UBS “Rogue” Trader: One Trade Away from Banking Armageddon?

That’s what the prosecution claims anyway

3 min read

UBS “Rogue” Trader: One Trade Away from Banking Armageddon?

The trial of the Swiss bank UBS “rogue” trader Kweku Adoboli began in London last Friday with the prosecution claiming his trading “could quite easily have approached and even exceeded the limits of the bank's resources,” the Wall Street Journal reported. The prosecution said that at one point, Adoboli’s trading could have racked up nearly US $12 billion in losses; as it was, his trading ended up costing the bank over $2.3 billion in direct losses and another $4 billion or so in share price. It also led to the resignation of then UBS chief executive Oswald Gruebel.

The prosecution introduced an email allegedly sent from Adoboli to an accountant working in the back office for UBS when the massive losses were discovered in which he takes personal responsibility for the disastrous trades that violated bank procedures, the London Telegraph reports. However, another Telegraph story also reports that Adoboli – who pleaded not guilty to charges of fraud and falsifying records to cover up his trades – “will claim he was not acting dishonestly and that colleagues on his desk knew what he had been doing.”

Convicted former trader Jérôme Kerviel of the French bank Société Générale fame  tried to run that defense too, but without much success. In addition, there wasn’t a memo from Kerviel in which he basically says he fabricated deals, lied to colleagues, and broke the bank rules as in Adoboli’s case.

That said, Adoboli’s lawyer does have emails from Adoboli and his line manager that may cast some doubt on the claim that no one knew what Adoboli was up to. According to Reuters yesterday, when Adoboli exceeded his trading limits but also made a large sum of money for UBS, his line manager “scolded Adoboli for exceeding the desk's trading limit and told him that in future he should let [his line manager] know first.”  The lawyer also says there are emails from at least one of Adoboli’s colleagues that who knew that Adoboli was hiding trades.

It has been often noted that the definition of a “rogue” trader is one who loses the bank’s money when flouting its risk controls; when the same trader makes the bank money doing the identical thing, they are considered royalty.

As Reuters noted, “The question of how much UBS managers knew about Adoboli's trades and whether or not they condoned his breaking of internal rules in the pursuit of profit will be central to the case.”

According to prosecutors, Adoboli learned how to bypass the bank’s risk management controls when he worked the UBS back office processing trades, the WSJ reported.
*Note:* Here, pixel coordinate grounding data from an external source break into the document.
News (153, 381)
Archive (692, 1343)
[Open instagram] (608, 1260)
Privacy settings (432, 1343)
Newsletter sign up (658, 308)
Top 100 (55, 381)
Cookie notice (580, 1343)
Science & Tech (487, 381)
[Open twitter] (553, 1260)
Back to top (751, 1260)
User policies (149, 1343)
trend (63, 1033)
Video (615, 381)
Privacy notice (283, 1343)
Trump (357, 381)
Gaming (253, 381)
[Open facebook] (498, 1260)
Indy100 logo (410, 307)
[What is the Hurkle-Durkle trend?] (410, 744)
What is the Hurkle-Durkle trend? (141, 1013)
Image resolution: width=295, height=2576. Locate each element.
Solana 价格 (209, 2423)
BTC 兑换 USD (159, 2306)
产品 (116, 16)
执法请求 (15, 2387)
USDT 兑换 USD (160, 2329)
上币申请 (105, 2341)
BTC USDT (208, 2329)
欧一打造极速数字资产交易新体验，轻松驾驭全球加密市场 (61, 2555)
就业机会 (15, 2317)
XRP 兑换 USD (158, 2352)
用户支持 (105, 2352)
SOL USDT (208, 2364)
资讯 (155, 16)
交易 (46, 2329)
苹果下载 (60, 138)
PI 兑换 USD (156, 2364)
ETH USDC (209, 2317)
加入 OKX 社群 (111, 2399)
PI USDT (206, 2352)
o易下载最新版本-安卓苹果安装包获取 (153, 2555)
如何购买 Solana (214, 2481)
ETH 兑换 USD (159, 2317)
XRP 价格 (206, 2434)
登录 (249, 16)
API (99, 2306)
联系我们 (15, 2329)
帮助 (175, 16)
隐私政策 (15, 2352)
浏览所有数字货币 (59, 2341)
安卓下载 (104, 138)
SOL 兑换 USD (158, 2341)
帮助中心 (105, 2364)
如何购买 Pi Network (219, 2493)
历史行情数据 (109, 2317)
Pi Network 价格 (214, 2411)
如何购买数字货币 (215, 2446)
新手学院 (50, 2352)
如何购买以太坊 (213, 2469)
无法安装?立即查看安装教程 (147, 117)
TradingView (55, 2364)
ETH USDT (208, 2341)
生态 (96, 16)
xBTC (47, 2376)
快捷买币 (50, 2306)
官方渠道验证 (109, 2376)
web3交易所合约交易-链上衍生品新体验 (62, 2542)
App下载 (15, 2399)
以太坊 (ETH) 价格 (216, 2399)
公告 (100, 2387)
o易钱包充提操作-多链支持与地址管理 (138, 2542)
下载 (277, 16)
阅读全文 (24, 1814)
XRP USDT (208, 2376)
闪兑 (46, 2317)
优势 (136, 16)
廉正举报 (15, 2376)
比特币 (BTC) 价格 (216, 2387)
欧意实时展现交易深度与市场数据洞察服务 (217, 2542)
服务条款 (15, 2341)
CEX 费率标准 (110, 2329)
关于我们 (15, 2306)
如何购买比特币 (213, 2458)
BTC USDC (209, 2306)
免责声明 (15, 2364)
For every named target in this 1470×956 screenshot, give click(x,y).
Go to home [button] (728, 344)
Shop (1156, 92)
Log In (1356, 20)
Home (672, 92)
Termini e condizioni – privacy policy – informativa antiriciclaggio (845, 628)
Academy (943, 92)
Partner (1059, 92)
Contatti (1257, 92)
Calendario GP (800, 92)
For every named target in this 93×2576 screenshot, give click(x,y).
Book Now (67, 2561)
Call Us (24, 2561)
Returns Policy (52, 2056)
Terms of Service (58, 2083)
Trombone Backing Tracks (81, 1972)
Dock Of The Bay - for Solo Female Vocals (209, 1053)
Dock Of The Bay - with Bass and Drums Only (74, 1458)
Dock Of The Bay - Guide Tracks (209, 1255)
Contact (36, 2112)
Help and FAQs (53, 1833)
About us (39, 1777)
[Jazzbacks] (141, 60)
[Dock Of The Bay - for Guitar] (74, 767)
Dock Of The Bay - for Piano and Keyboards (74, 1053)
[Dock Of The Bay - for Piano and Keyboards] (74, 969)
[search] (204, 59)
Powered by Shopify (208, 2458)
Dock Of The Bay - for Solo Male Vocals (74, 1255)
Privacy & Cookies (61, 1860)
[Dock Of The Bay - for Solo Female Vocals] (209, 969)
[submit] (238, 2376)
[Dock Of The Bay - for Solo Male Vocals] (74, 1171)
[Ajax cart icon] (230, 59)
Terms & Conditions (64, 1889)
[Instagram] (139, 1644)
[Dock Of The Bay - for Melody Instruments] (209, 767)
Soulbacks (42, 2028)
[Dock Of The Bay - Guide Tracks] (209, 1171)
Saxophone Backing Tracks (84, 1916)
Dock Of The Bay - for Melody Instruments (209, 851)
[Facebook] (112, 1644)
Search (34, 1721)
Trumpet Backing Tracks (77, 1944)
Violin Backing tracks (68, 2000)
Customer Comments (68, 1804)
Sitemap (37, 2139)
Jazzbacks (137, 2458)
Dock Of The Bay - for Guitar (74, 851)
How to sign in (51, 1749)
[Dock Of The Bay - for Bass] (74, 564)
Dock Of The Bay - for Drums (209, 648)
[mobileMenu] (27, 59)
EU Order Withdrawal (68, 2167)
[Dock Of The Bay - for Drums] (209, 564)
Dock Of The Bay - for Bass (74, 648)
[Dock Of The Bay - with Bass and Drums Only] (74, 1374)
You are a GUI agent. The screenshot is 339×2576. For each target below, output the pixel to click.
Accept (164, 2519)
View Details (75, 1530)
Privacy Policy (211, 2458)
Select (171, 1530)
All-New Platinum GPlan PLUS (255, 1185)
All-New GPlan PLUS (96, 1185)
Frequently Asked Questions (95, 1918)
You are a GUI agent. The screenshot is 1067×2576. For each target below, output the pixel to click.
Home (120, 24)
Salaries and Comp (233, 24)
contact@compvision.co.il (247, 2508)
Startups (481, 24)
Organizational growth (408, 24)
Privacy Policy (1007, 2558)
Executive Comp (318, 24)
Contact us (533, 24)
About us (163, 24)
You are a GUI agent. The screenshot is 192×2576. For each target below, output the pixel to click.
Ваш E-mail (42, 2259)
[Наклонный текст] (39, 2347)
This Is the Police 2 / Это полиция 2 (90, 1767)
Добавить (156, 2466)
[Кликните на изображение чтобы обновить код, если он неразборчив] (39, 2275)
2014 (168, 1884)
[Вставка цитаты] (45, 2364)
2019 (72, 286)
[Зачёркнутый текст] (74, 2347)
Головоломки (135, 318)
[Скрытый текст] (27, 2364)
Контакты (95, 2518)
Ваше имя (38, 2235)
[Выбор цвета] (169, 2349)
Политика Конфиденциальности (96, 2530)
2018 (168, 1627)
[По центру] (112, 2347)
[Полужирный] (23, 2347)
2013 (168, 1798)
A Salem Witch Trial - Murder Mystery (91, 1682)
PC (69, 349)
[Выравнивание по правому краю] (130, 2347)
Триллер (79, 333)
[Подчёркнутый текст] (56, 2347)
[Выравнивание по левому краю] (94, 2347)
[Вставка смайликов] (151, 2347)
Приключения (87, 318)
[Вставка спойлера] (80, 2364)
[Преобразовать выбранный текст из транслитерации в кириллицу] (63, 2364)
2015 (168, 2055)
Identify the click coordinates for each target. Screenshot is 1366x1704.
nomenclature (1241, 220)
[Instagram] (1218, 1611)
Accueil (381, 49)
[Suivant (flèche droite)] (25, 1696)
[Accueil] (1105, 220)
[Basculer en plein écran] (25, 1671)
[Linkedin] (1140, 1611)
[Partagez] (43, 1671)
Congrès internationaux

He took this knowledge and began applying it in 2008, after he had reached “the more lucrative and prestigious trading floor,” the Journal goes on to say. Prosecutors allege that  it all began with a legitimate trade that lost some $400 000 and Adoboli subsequently booking a false trade to hide his losses.

Interestingly, it was also in 2008 that Kerviel’s $6.1 billion trading loss was exposed, and banks everywhere, including UBS, claimed that they were improving their trading desks’ risk controls. This timing, the Journal noted, might “shed an uncomfortable light on how a relatively junior trader could have caused the largest unauthorized trading loss in U.K. history, despite the giant bank's sophisticated risk controls.” I think there are a lot of enterprise risk management folks interested in hearing about how that happened as well.

Prosecutors hinted that one reason for Adoboli’s ever growing “gambler’s mind-set” as they put it, is that he was massively in debt, despite earning over $500 000 in salary and bonuses in 2010. Apparently, he used large amounts of his earnings for personal trades that also went under in 2011.

Adoboli faces a total of 34 years in jail if convicted on all counts. The trial is expected to last for about  eight weeks.